If and to the extent the sales and
services to be carried out under this Agreement do not constitute a
disposal of business operation (
Geschäftsveräußerung im Ganzen ) within the
meaning of § 1 para. 1a UStG, the following shall
apply:
Any VAT accruing on the sale of
assets is owed by the Seller in accordance with the UStG shall be
paid to the Seller on top of the (net) total purchase price. Here
and in the following, purchase price means the (net) total purchase
price plus any VAT. The amount of such VAT shall be paid subject to
the issuing of an invoice pursuant to 10.2. below separately
setting out the amount of VAT charged to the Buyer. If and to the
extent that after payment of the total purchase price a higher
amount of VAT owed by the Seller than actually paid is assessed,
such VAT shall be paid by the Buyer in addition to the purchase
price within two weeks after the unappealable assessment by the
competent tax authorities provided that (i) the Buyer has been
informed by the Seller in writing without undue delay about a
deviating assessment by the competent tax authorities and the
Seller has issued an amended invoice separately setting out the
amount of VAT charged to the Buyer.
10.2
The Seller shall make out and hand
over invoices to the Buyer in compliance with § 14 and
§ 14a UStG. For the avoidance of doubt, this Agreement
shall not be considered as an invoice for VAT purposes.
10.3
The Seller and the Buyer shall
– to a reasonable extent – cooperate with respect to
the VAT treatment of the sales and services to be carried out under
this Agreement in order to minimize potentially VAT being cost
effective, in particular with respect to the correct and
corresponding treatment by the competent tax authorities of the
sales and services to be carried out as a disposal of business
operations ( Geschäftsveräußerung im Ganzen )

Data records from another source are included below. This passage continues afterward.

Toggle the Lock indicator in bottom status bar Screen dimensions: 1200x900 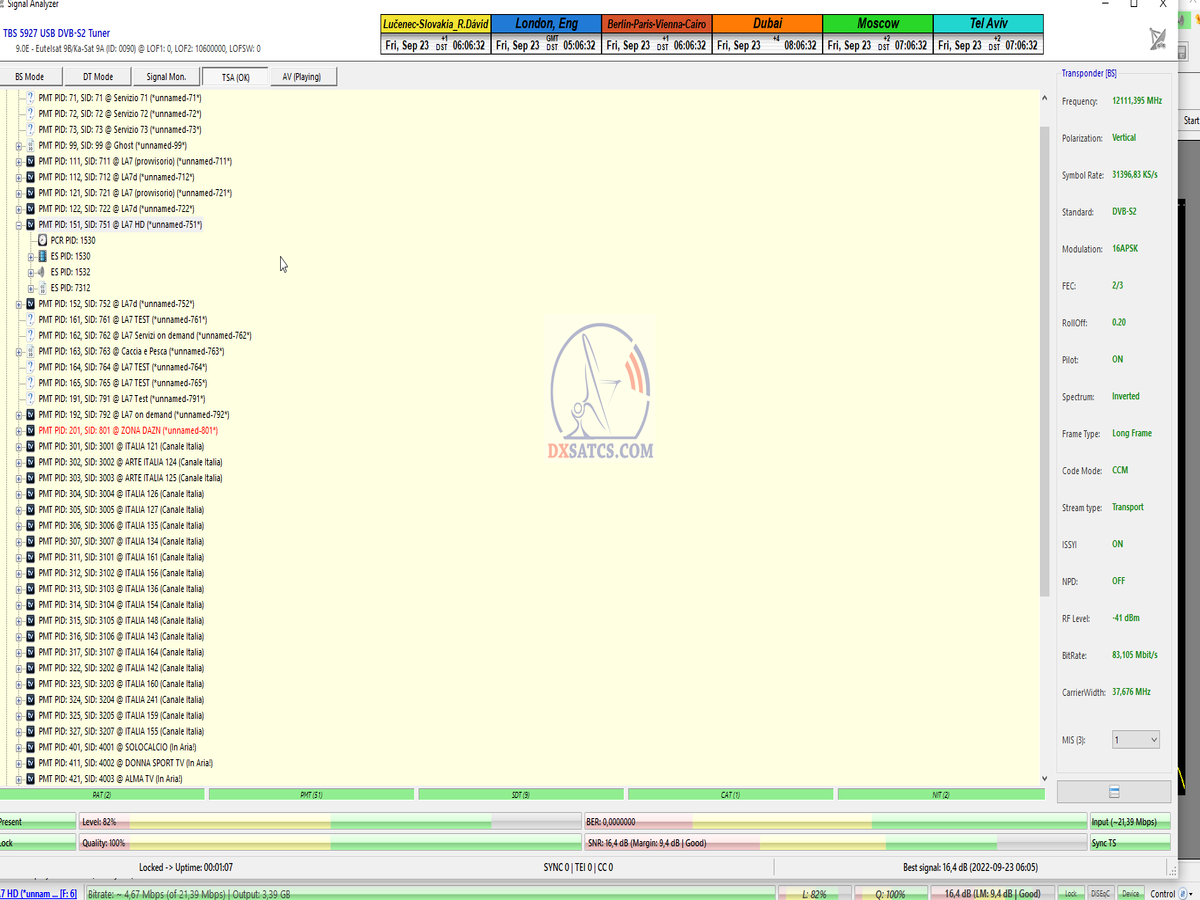point(1070,894)
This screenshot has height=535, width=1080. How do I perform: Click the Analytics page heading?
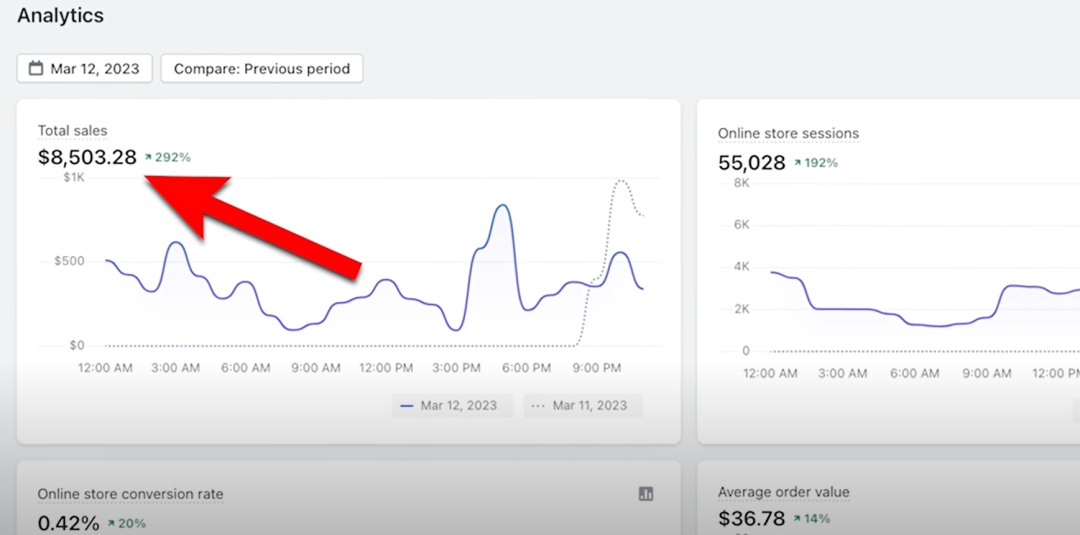click(x=60, y=16)
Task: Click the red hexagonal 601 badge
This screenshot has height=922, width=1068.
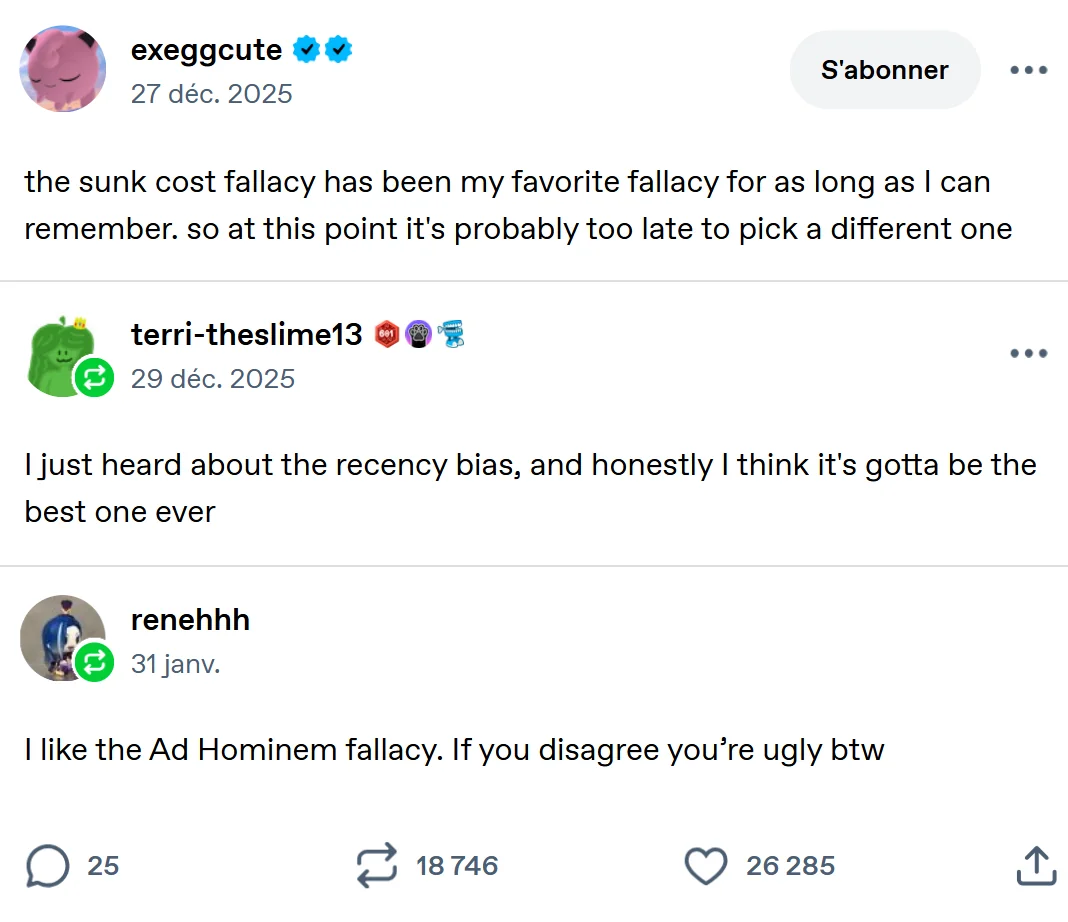Action: [389, 332]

within the meaning of § 1 para. 1a UStG.
10.4
Buyer and Seller agree to furnish or
cause to be furnished to each other, upon request, as promptly as
practicable, such information and assistance relating to the Sold
Assets or the Business as is reasonably necessary for the filing of
all tax returns, the preparation for any audit by any taxing
authority, and the prosecution or defense of any claim, suit or
proceeding relating to any tax return. Seller and Buyer shall
cooperate with each other in the conduct of any audit or other
proceeding related to taxes involving the Business.
10.5
The Seller agrees to indemnify and
hold harmless Buyer from and against all taxes related to the
Business Buyer might be held secondarily liable by the tax
authorities according to sec. 75 of the German General Tax Act (
Abgabenordnung - AO ) except to the extent, that such tax
liabilities have been duly and fully paid to the competent tax
authority by Seller. If a claim, Seller has to indemnify and hold
harmless Buyer from and against, arises as a result or in
connection with a liablity to a tax authority (i) Buyer shall,
after he is informed by an official notice of a tax authority, give
notice in writing including copies of the tax authority´s
notice, if in writing, or other documents received together with
the notice to Seller, (ii) Buyer will dispute, resist, appeal,
compromise or defend the claim upon request of and according to the
directions of Seller, and (iii) Buyer shall permit Seller or
his duly authorised advisors, if they are subject to a professional
duty of confidentiality, to be involved in the respective tax
procedure, if reasonable.
11.
COVENANTS OF THE PARTIES
11.1
As the Excluded Projects do not form
part of this Agreement, immediately following the signing of this
Agreement the Buyer shall release all compounds, data and
information solely related to the Excluded Projects.
11.2
Seller undertakes to retain all
books, files, correspondence, documents, records (including
accounting and tax) related to the Business which are not
transferred to Buyer as a part of the Sold Assets for the statutory
retention periods and throughout that period to grant Buyer and its
advisors, auditors, consultants and agents, upon reasonable notice,
access thereto during regular business hours and the right to make
copies thereof at their own expense solely for use in matters of
Buyer. Seller and
Seller’s Guarantor will
cooperate to a reasonable extent with Buyer in the preparation of
audited US GAAP financial statements required to be filed with the
SEC.
11.3
Buyer undertakes to grant Seller and
its advisors, auditors, consultants and agents, upon reasonable
notice, access during regular business hours to all books, files,
correspondence, documents, records (including accounting and tax)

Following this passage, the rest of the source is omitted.